Tanto Marcos como su mujer Lucía asintieron con la cabeza. En aquella habitación no había nada que permitiera avanzar en la investigación del asesinato de su hija, pero el teléfono podría apretar los pasos hacia su violador y asesino. Nunca hubieran pensado en esa posibilidad.

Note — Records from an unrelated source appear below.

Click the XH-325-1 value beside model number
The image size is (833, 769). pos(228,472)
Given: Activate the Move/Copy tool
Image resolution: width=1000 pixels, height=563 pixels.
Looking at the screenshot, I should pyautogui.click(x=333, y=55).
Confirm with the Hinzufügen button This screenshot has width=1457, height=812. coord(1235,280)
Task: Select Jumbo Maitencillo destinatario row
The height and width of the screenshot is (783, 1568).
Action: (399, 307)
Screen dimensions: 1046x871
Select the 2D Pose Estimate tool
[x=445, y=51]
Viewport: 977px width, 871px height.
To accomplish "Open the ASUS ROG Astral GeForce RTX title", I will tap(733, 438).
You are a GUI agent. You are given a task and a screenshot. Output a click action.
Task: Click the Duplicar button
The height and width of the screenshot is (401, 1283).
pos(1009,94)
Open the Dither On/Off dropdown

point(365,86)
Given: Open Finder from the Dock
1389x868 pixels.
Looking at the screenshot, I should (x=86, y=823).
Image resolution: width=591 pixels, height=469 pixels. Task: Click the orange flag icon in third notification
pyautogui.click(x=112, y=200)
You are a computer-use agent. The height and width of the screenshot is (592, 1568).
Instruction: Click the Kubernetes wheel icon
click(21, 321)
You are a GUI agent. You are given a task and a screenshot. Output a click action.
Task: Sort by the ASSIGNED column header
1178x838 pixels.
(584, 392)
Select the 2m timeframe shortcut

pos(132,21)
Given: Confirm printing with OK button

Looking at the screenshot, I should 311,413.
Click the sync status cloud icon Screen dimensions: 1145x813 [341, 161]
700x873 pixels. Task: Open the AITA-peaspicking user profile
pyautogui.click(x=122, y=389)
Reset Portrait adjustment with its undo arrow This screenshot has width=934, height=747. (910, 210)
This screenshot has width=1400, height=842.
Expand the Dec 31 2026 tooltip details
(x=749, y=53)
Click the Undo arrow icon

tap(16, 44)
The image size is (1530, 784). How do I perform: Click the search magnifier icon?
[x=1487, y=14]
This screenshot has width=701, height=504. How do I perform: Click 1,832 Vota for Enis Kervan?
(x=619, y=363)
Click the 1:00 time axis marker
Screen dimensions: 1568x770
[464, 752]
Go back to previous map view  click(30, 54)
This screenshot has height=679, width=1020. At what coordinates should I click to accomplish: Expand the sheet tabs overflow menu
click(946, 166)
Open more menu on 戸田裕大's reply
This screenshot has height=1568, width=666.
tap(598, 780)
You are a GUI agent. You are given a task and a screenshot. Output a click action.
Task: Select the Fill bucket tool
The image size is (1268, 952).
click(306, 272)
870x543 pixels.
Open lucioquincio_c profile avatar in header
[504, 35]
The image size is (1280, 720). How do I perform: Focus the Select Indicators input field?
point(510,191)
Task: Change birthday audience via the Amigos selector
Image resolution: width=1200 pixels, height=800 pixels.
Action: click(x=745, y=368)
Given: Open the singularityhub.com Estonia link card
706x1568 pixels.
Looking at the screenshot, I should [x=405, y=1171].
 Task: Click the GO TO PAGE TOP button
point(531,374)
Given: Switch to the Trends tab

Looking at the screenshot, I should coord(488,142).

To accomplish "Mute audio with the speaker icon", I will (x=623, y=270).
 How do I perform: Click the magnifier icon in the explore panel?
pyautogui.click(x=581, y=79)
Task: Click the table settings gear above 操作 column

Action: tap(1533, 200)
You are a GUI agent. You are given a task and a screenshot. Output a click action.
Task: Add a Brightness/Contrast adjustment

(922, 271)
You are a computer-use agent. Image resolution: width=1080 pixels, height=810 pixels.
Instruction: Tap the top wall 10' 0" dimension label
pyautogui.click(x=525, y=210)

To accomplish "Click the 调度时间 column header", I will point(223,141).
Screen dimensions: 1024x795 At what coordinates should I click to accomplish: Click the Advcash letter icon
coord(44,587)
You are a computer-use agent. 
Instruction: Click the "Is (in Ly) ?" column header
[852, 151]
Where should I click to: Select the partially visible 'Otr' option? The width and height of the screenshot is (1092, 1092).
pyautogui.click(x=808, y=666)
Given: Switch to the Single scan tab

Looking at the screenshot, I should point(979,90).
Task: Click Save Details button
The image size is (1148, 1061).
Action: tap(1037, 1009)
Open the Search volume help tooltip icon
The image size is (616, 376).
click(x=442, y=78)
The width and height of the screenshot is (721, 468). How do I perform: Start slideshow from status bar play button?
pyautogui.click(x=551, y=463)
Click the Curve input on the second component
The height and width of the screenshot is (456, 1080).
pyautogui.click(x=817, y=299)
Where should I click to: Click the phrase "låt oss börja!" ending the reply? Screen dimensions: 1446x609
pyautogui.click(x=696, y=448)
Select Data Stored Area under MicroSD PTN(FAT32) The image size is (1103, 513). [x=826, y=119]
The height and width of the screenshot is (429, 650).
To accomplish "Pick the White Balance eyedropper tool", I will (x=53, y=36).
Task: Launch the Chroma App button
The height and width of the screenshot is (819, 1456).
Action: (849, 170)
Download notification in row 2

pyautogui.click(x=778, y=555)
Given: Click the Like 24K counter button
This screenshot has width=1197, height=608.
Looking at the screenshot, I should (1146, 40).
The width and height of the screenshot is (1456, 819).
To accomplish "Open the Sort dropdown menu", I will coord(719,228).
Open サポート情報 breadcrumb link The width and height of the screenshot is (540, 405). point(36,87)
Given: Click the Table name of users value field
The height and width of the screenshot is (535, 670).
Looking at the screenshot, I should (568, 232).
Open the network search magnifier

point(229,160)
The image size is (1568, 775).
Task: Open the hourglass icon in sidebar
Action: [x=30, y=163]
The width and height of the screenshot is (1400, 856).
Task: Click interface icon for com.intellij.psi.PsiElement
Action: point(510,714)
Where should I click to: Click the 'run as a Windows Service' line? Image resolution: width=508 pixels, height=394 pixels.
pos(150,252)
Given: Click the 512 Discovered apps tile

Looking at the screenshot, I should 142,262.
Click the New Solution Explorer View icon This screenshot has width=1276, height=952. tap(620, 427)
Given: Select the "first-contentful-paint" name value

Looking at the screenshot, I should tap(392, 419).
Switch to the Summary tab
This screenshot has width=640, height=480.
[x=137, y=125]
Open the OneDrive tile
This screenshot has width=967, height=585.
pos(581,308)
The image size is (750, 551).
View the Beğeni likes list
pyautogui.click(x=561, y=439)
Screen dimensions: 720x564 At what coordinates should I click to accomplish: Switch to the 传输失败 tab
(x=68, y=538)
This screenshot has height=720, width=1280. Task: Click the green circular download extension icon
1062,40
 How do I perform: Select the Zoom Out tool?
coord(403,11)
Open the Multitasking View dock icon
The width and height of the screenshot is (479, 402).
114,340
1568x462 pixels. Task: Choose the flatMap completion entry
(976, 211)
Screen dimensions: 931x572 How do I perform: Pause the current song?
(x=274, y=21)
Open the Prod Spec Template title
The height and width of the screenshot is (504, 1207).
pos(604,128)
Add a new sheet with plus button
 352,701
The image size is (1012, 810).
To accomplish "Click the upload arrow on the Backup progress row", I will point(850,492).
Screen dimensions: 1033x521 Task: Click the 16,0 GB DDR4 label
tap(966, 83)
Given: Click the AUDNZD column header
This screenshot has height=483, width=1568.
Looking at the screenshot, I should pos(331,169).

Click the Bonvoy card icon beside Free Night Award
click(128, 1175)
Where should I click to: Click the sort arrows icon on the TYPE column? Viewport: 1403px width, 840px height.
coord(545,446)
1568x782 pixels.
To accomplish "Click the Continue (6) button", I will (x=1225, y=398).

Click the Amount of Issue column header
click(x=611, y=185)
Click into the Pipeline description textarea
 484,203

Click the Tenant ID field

Se marcharon de casa de los López. Su trabajo allí había terminado, de momento. «¿Cómo pudieron dejar escapar una prueba tan importante como la del teléfono móvil?», pensó el inspector, afianzado en la idea de que el jefe de la policía local era un inútil. César Salamanca, lejos de ayudar en la búsqueda del asesino, lo que hacía era entorpecer. Era de vital importancia extraer las últimas llamadas que hizo y recibió Sandra, posiblemente habló con alguien antes de ser asesinada, una llamada de socorro, quién sabe. Eugenio llamaría al juez de Santa Susana y le solicitaría por escrito, como mandaba el protocolo, la intervención del teléfono móvil. En poco tiempo, según la celeridad de la compañía telefónica, tendrían el listado de llamadas, los números y hasta el tiempo de conversación. Posiblemente la resolución del caso se encontrara dentro de ese teléfono móvil. César Salamanca, el panzudo policía local, no habría pensado que eso se pudiera hacer y para Eugenio sería una buena muestra de destreza policial.